* _Tarefa A_: Reescreva em forma de lista o parágrafo do texto sobre urbanismo que começa com "É possível visualizar este modelo", mantendo suas informações principais.
* _Tarefa B_: Prossiga com o texto sobre urbanismo, começando logo após a última frase apresentada.

10:51O Centro Cívico e o urbanismo do controle

por Yuri Vasconcelos Silva

A cidade antiga, com suas estreitas ruas pavimentadas em pedras. Casas, casarões e armazéns todos alinhados nos limites frontais  onde os passeios começam. A massa multicolorida, uniforme e na mesma altura, reverenciam a rua, a cidade e as pessoas que caminham. De vez em quando, nas estreitas e sinuosas vias por onde apenas um carro em largura consegue passar, o caminho se alarga em uma bolha de convivência e reunião, revelando a água corrente na forma de uma fonte ou bebedouro para cavalos em seu ponto focal. É um largo ou uma praça, muitas vezes sem qualquer vegetação, mas aconchegante com seus bancos, suas vistas e o sol que consegue varrer este pedaço da velha cidade. Tanto na via quanto na praça, centenas de portas se abrem de forma generosa em casas com varandas ou comércios para expor secos e molhados.

É possível visualizar este modelo genérico de urbanismo espontâneo em cidades brasileiras coloniais, cidades medievais e contemporâneas favelas. Estes modelos apresentam a qualidade de um espaço mais humano e intimista, propício ao encontro de seus moradores. Mas do ponto de vista militar, este urbanismo é o pesadelo para o governo que teme seu próprio povo.

* _Dados extraídos_:
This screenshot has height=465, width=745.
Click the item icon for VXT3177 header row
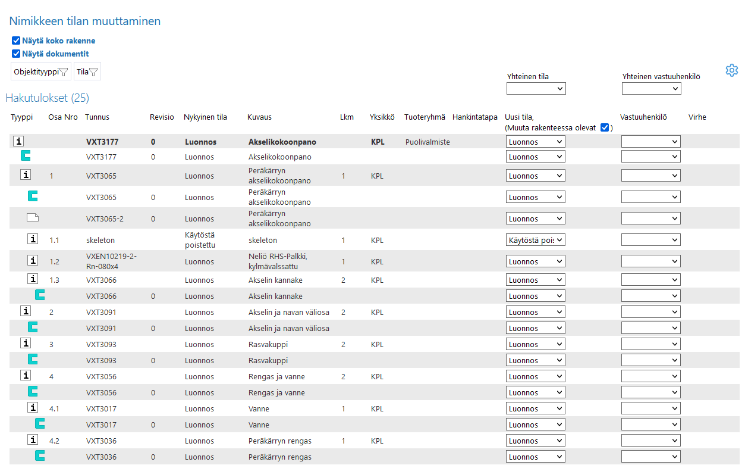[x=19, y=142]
...
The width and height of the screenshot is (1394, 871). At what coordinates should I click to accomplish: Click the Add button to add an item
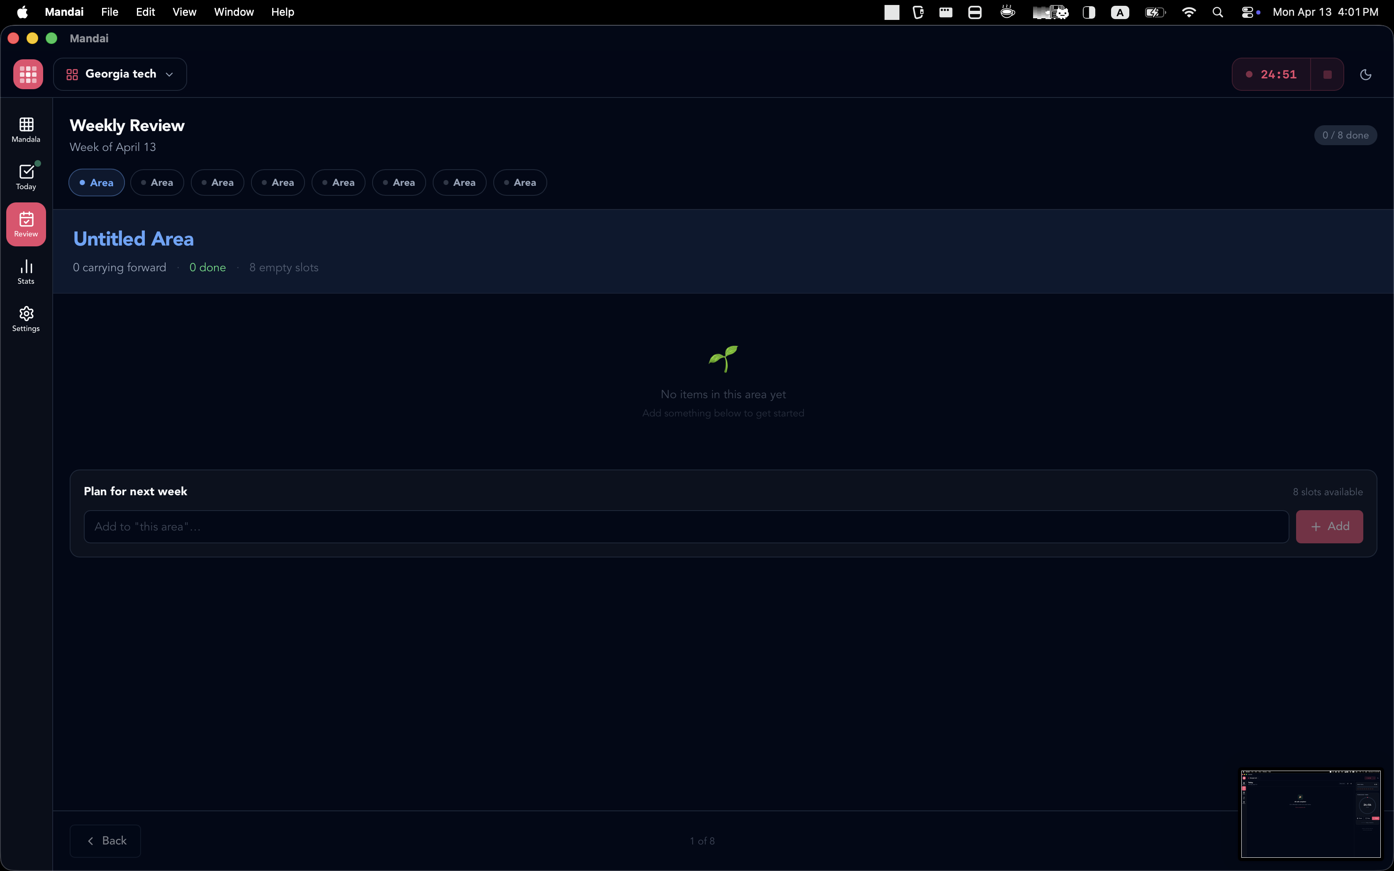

* _Resposta A_:
- Onde se encontra esse modelo genérico de urbanismo espontâneo: cidades brasileiras coloniais, cidades medievais e favelas contemporâneas.
- Qualidade: espaço mais humano e intimista, que favorece o encontro dos moradores.
- Ponto de vista militar: é um pesadelo para o governo que teme o próprio povo.

* _Resposta B_:
É um consenso entre aqueles que vivem da guerra, ou expectativa desta, que um dos piores cenários possíveis para uma batalha é em um local com difícil acesso, com meandros e recantos onde o inimigo possa se esconder, observar, atacar ou facilmente fugir. Ruas estreitas impossibilitam a entrada de equipamentos blindados, oferecem o risco de emboscadas. Especialmente se o território, como uma cidade tortuosa, é bem conhecida pelo suposto inimigo. Trata-se da tática de guerrilha, que faz os pêlos da nuca de qualquer comandante se eriçar só de ouvir o termo.

Entre uma série de características positivas e negativas, o urbanismo modernista propõe em um de seus congressos pós-guerra (CIAM), o conceito do “Coração da Cidade”, o lugar onde deveriam estar o governo em harmonia com as funções que representam a vida social e comunitária. O Centro Cívico foi planejado neste espírito, deveria ser a sala de estar não apenas de Curitiba, mas do estado. Seus edifícios modernistas são implantados em “U” na grande quadra, de modo a se voltar e abraçar o eixo da larga avenida Cândido de Abreu, que conecta o centro administrativo ao Ponto Zero da cidade, a Praça Tiradentes. Porém, o projeto pecou ao não introduzir na área edifícios voltados ao espírito da comunidade, como museus, cinemas, teatro, esportes. Aparentemente, não couberam no Coração. Assim, quem passa pela praça do Centro Cívico, percebe a clara segregação imposta pela monumentalidade na organização espacial dos edifícios e símbolos de estado. Se por um lado, a praça oferece um espaço democrático às manifestações da população, por outro, ela também deixa claro quem é que manda naquele pedaço. As avenidas que acessam o local, assim como a praça, oferecem a possibilidade de ações militares eficientes e rápidas. As ruas largas facilitam o deslocamento de infantaria blindada. A vastidão da praça propicia a observação das movimentações do inimigo do alto, em edifícios governamentais do entorno ou a partir do céu. Não há rotas de fugas ou chance de emboscadas por parte do invasor, já que não existem edificações privadas no entorno imediato e o cerco por tropas elimina todas as possíveis rotas de fuga, se assim for desejado. O urbanismo modernista impossibilita a ação de guerrilha.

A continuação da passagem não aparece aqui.